George Phipps was the proprietor of a drug store on the southwest corner of South Broadway and George Street (where XO Fitness is located today).

The drug store had a cellar that Phipps did not use. He allowed others, including a butter merchant named Doane, to keep items there.

A few days after McShane’s “burial,” one of the doctors asked Phipps for permission to store a “barrel of pork” in the cellar; Phipps consented.

Soon “the stench of decaying flesh began to pollute the [summer] air” and the ensuing investigation led to the drug store cellar.

When the deputy marshal/sheriff arrived on a Monday morning to inspect the premises, he found McShane’s heisted cadaver “in numerous pieces, scattered promiscuously about.”

In the meantime “the offenders” had left town and Phipps was at Green Bay, where he had spent the Sabbath.

When he returned to De Pere, Phipps found “a tide of indignation turned upon him.”

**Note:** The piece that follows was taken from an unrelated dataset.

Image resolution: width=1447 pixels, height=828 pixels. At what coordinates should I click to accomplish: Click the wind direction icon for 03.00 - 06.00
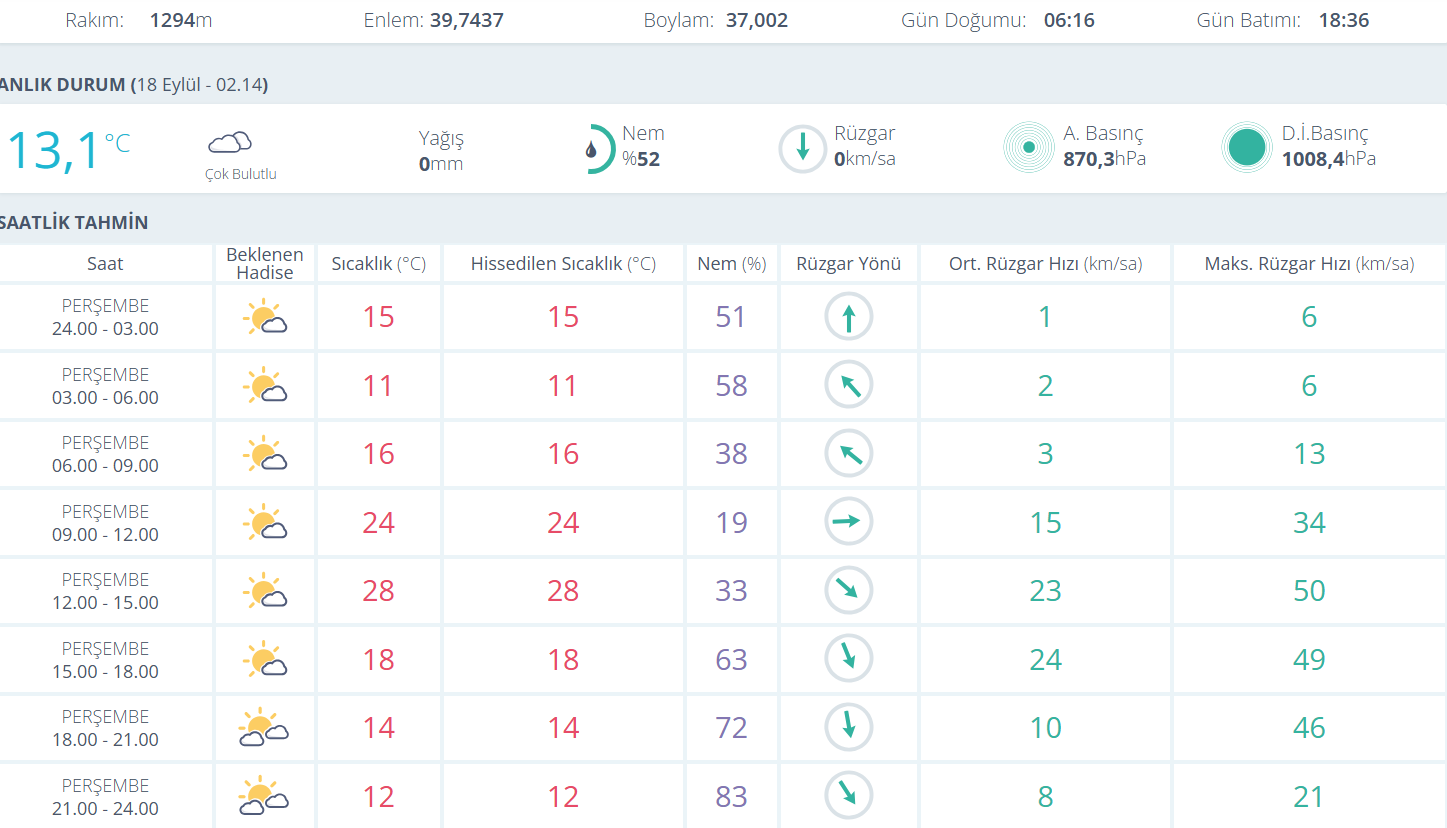click(848, 385)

A mob of Irishmen were “on the tip-toe of excitement…full of feelings of revenge,” believing he was a party to the atrocity.

Despite his protestations and assurances that he knew nothing about the contents of the doctor’s barrel, the enraged rabble threatened to burn Phipps’ store. A couple of men grabbed the hapless shopkeep, who was promptly rescued by the deputy sheriff. Phipps was instructed to “arm himself” and thereafter “shoot the first man that laid hands on him.”

Later that evening a large crowd of Irishmen gathered at a saloon in West De Pere with plans to exact their revenge on Phipps.

In East De Pere, citizens “turned out en masse to protect Phipps.”

Upon learning that the “bridge, locks and the banks of the river were guarded with armed men,” the West De Pere mob dispersed and the affray was abated.

“It may be well to add as a matter of history,” wrote Bella French, “that for months after” there was no market for butter from De Pere. “Every body was afraid of getting some of that which had been kept in Phipps’ cellar.”